Hill and Corrigan bootleg academics into the program, with lots of practical, hands-on projects, and field trips, where the kids can practise their new social skills in public. Often times, Corrigan says with a grin, strangers come up to say they’ve never seen such well-mannered boys.

On this day, there is one
flare-up. Two of the students get into a disagreement. One boy picks up his chair and hoists it high. For a moment, it looks as though he might throw it across the room. Instead, he stomps across the class and sits tearfully down at a different work table.

After a signal from Hill, Corrigan moves to the boy, puts his hand gently on his shoulder and speaks softly to him. In a few moments, he visibly relaxes and rejoins the class discussion.
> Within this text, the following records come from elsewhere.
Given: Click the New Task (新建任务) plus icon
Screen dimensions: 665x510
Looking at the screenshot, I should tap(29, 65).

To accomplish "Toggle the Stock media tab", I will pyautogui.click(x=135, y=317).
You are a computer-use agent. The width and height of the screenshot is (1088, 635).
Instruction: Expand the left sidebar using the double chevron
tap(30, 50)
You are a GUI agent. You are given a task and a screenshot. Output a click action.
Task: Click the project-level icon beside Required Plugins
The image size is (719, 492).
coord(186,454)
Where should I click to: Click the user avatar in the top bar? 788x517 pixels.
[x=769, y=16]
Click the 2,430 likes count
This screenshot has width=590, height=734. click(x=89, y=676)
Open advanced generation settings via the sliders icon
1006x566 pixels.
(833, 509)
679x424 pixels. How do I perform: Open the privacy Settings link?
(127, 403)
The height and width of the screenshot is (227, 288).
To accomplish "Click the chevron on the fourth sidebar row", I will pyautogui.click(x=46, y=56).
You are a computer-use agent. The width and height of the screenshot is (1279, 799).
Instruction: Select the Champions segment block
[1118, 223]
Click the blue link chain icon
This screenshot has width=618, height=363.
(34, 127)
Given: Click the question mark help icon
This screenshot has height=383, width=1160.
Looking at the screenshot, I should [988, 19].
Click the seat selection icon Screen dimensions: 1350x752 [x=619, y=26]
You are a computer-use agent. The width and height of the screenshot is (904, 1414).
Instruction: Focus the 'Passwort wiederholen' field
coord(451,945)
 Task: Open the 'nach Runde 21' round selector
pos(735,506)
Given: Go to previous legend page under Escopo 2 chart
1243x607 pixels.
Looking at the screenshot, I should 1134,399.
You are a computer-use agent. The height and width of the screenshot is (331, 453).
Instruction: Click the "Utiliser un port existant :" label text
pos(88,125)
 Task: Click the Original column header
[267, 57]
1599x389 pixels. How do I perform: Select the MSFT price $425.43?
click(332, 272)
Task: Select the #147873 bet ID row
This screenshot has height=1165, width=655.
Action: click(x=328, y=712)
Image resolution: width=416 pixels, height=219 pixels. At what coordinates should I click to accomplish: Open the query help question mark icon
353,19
Some of their students integrate into regular classes and go on to high school and college. But it’s not always easy for these emotionally stunted children, trapped in adult bodies, to transfer the social skills they learn in a calm classroom to their often-chaotic out-of-school lives.

It’s not unusual for the teachers to get calls from students and former students who’ve landed up in jail or to accompany kids to youth court.

"We’re not curing them," says Hill. "All we can do is teach them strategies to cope with the big, bad world."

"What we want to teach them is how to take their finger off the trigger," Corrigan adds.

These students know many people see them as dangerous, frightening, disposable. But they’d like a chance to speak, too.

"Most people think that we’re super-mean and evil, with horns sticking out of our heads," says one boy.

"But think back to when you guys were teenagers. It was rough back then. Think how much worse it’s got to be for us."

"There’s always someone looking down at you when you’re our age," says a slightly-built boy with elfin features.

"But not all teenagers are bad. Some of them just have problems they need to get over and sometimes they need big people to help them get over them."